TEXT SECTION →
Autumn Budget 2025: What it means for your business' benefits package

Chancellor Rachel Reeves has delivered the Autumn Budget, confirming significant changes to UK tax and employee benefits — with many measures widening the overall tax burden, which is now projected to reach a historic high of over 38% of GDP by 2030/31. Yet amidst cuts, caps, and new limits affecting a wide range of reliefs, one standout exception emerged: electric vehicle (EV) salary sacrifice not only remains fully protected, but is strengthened.
For businesses offering employee benefits — and for individuals considering an electric vehicle through salary sacrifice — understanding these confirmed changes is essential for planning ahead. While many tax-efficient perks are becoming less generous, EV drivers instead received direct government support, including:
- A £1.3bn EV grant scheme, giving employees up to £3,750 off new electric vehicles
- Unchanged EV salary sacrifice rules, even as other benefits face tighter restrictions
- Increased funding for public charging infrastructure and a review aimed at reducing public charging costs
- Preserved running-cost advantages — with home charging still far cheaper than petrol, and salary sacrifice helping offset the future 3p-per-mile road pricing model
In a Budget defined by rising taxes and reduced reliefs, EV salary sacrifice stands out as one of the few benefits retaining its full value — and gaining additional support. Here’s what these changes mean, and how loveelectric can help your business navigate and capitalise on them.
£1.3bn Boost to Electric Car Grant Scheme
Alongside the pay-per-mile announcement, the Chancellor confirmed a major investment in EV adoption that significantly offsets the future taxation. Here's what the grant offers:

The Grant Structure
- Up to £3,750 discount on the most sustainable electric vehicles
- £1,500 discount on vehicles meeting baseline environmental criteria
- Available on EVs with a recommended retail price of £37,000 or less
This represents a substantial incentive that makes EVs more accessible to working families and demonstrates the government's continued commitment to electrification despite the 2028 mileage charge.
Additional Charging Infrastructure Investment
The Budget also allocated £200 million to accelerate the rollout of public charge points across the UK, with specific support for:
- Local authorities to install on-street charging points
- Expansion of rapid charging hubs in underserved areas
- Technology upgrades to existing infrastructure
Government Review into Public Charging Costs
Recognising concerns about the cost of public charging, the Chancellor announced a comprehensive review into public charging costs, with findings to be reported by autumn 2026.

WHAT THIS EXERCISE ASKS →
1 > According to the Autumn Budget article, how much money did the Budget allocate to speeding up the rollout of public charge points?
2 > Please carry on the Autumn Budget article from its final sentence.
The data has no connection to the Autumn Budget article.

GIVEN DATA →

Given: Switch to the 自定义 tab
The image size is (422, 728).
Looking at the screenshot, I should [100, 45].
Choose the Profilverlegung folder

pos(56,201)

RESULTS IN ORDER →
1 > £200 million.

2 >
This review will examine:
- The disparity between home and public charging costs
- VAT treatment of public versus domestic charging
- Network operator pricing structures
- Ways to make public charging more affordable for those without home charging access
What This Means for EV Drivers
The £1.3bn grant scheme fundamentally changes the economics of EV adoption:
- For salary sacrifice customers: The grants apply on top of salary sacrifice savings, potentially reducing the net cost of a new EV by up to 60-70% compared to buying outright with cash.
- Timeline advantage: With grants available now but the mileage charge not arriving until 2028, there's a clear window of maximum benefit for those who act quickly.
- Offsetting future costs: For a driver who secures a £3,750 grant and then faces the £240 annual mileage charge from 2028, it would take over 15 years for the charge to outweigh the initial grant benefit.
3p-per-mile EV Tax | Confirmed from 2028
The Chancellor has confirmed a 3p-per-mile tax on electric vehicles and a £.0015p-per-mile tax on hybrid vehicles, to be implemented from 2028 following public consultation.
What's Been Confirmed
The "VED+" system has been approved, where EV drivers will:
- Estimate their annual mileage at the start of each year
- Pay a charge of 3p per mile on top of the existing £195 annual Vehicle Excise Duty
- Carry over unused payments if they drive less than estimated, or top up if they exceed it
For the average UK driver covering 8,000 miles annually, this will amount to an additional £240 per year, bringing total VED costs to £435.
Putting It in Perspective
While this additional cost is now certain, it's important to maintain perspective:
- EVs remain significantly cheaper to run: Petrol costs around 15p per mile on average, while an EV driver charging at home pays roughly 2p per mile. Even with a 3p-per-mile tax added, EV running costs will still be approximately 67% cheaper than petrol.
- The salary sacrifice advantage: Any additional cost is reduced through salary sacrifice. For a 40% taxpayer covering 8,000 miles per year, the £240 annual charge costs only around £144 net after salary sacrifice savings.
- Three years to prepare: The tax won't take effect until 2028, providing a clear window to benefit from current terms.
- Trade bodies will advocate: Industry bodies including the BVRLA and SMMT will push for any such measure to be delayed until at least 2030 and to apply consistently across all vehicles, not just EVs.
- Grandfathering likely: Such measures typically won't apply to EVs already on the road, meaning cars delivered before 2028 will likely be exempt.
Salary Sacrifice Pensions | £2,000 annual cap Confirmed

What's Been Confirmed
The Chancellor has introduced a £2,000 annual cap on the amount that can be sacrificed into pensions without incurring National Insurance contributions from 2029 onwards.
Previously, employees could contribute unlimited amounts to their pension through salary sacrifice, with both employees and employers saving on National Insurance payments on these contributions. The confirmed cap means that any pension contributions above £2,000 per year will now be subject to standard NIC rates.
Why It Matters
Tax relief on pensions costs the UK government approximately £52 billion annually, with £23.5 billion in National Insurance reliefs and £28.5 billion in Income Tax relief. This restriction will raise substantial revenue for the Treasury.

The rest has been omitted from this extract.